Note that GitLab needs to be scaled up specifically as well, which primarily involves splitting it in multiple machines, see #40479.

Design and performance issues:

So those are the issues I'm aware of. This ticket is to solicit ideas on how to fix those. It could be a new storage system to fix all of those, or tweaks specific to individual issues, or just "throw hardware at the problem", anything goes.

As a reminder:

Brainstorming is a group creativity technique by which efforts are made to find a conclusion for a specific problem by gathering a list of ideas spontaneously contributed by its members.

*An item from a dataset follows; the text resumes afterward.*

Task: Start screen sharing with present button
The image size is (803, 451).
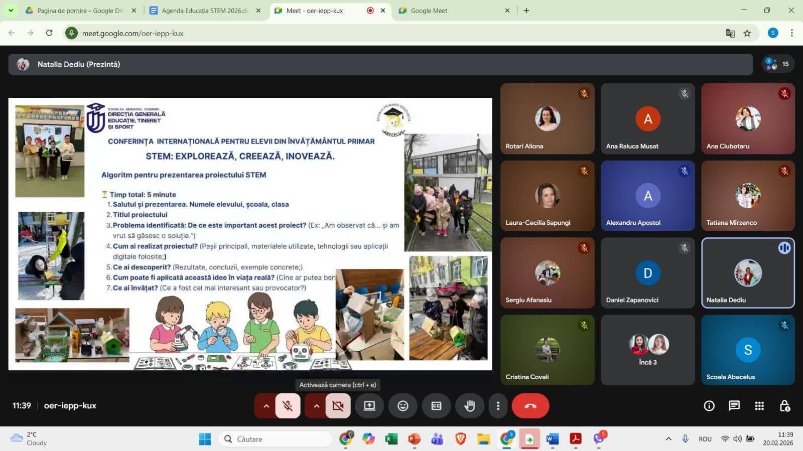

In other words, brainstorming is a situation where a group of people meet to generate new ideas and solutions around a specific domain of interest by removing inhibitions. People are able to think more freely and they suggest as many spontaneous new ideas as possible. All the ideas are noted down without criticism and after the brainstorming session the ideas are evaluated. The term was popularized by Alex Faickney Osborn in the 1953 book Applied Imagination.

Note the emphasis. I'll give this a week or so, and then we can collect those in a wiki page and start evaluating it.